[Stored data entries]
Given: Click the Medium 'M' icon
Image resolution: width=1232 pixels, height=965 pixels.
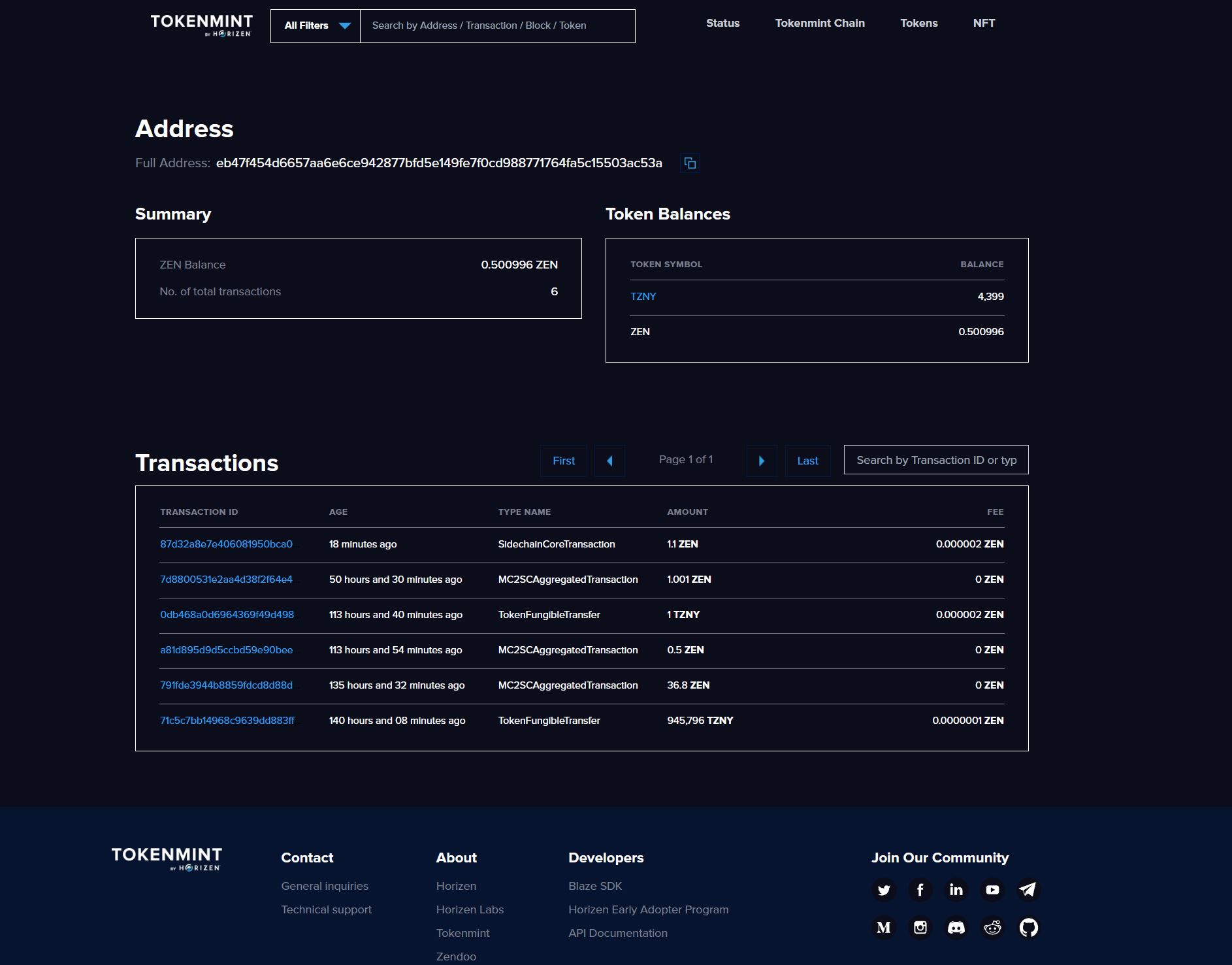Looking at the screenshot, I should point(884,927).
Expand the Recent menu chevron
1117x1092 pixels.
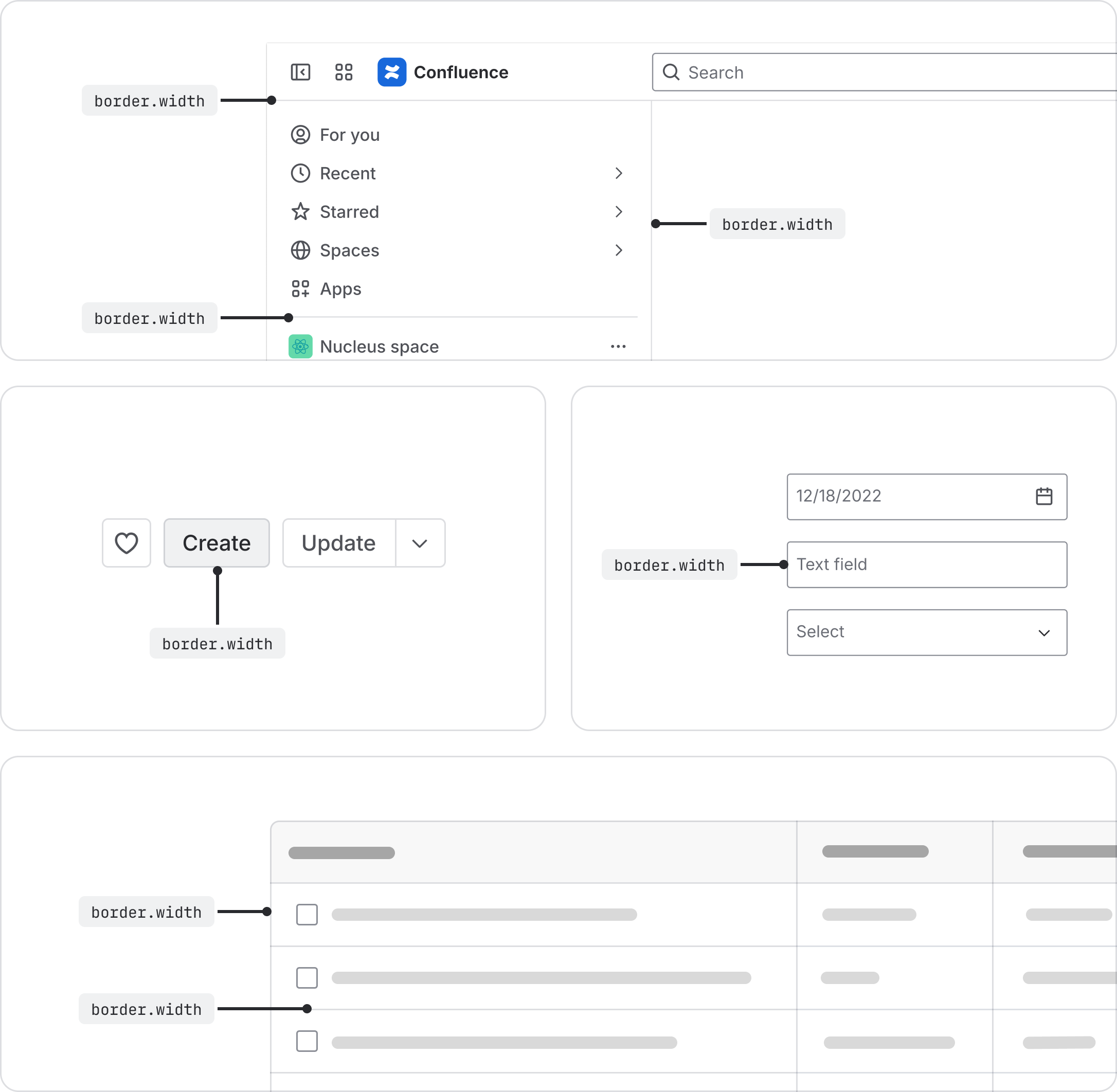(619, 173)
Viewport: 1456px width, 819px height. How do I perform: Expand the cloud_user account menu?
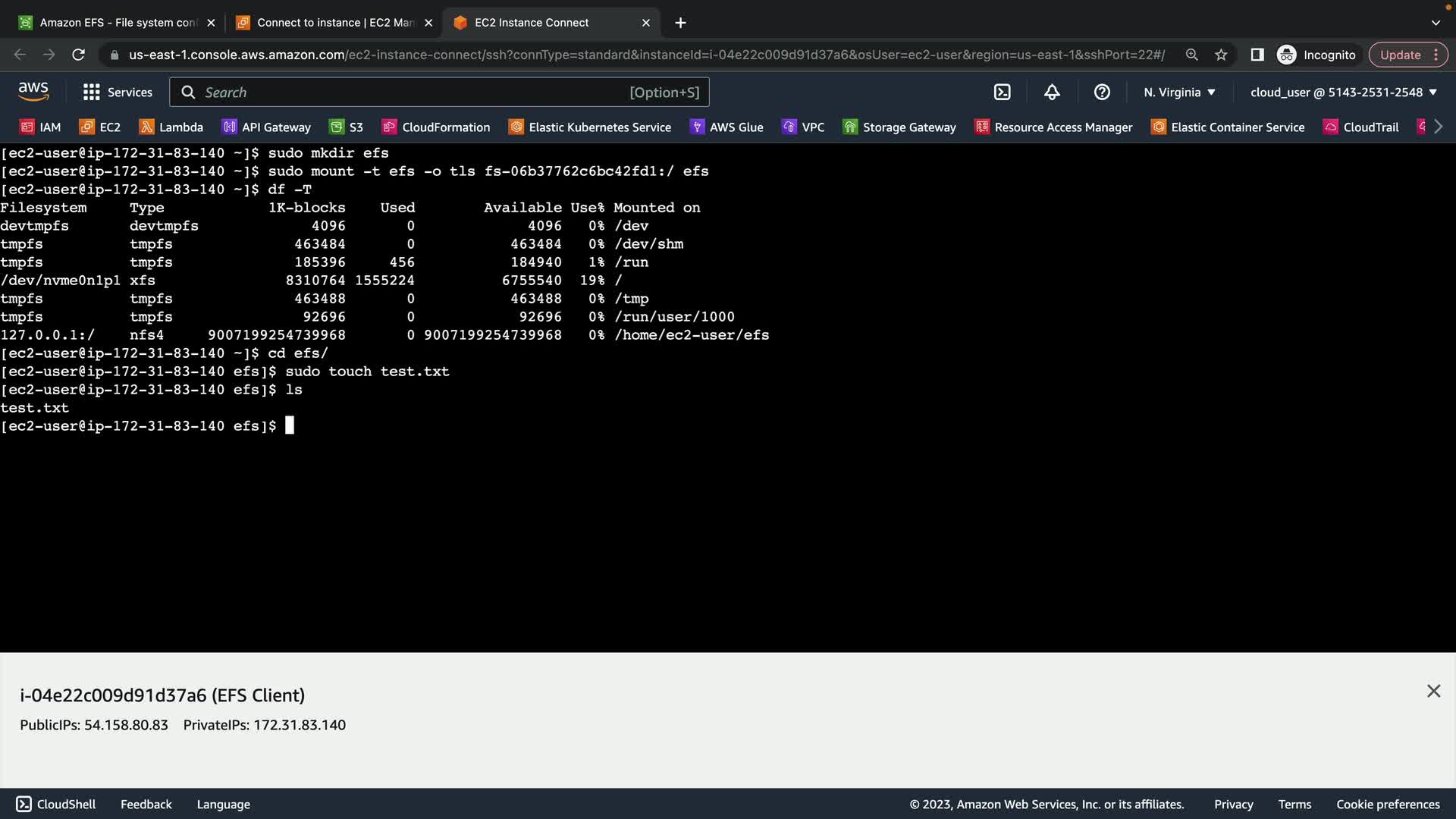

| THE PROBLEM |
Determine the number of lines in the entries that contain the word "menu". Give that number and nothing more.

| REPLY TO THE EXERCISE |
2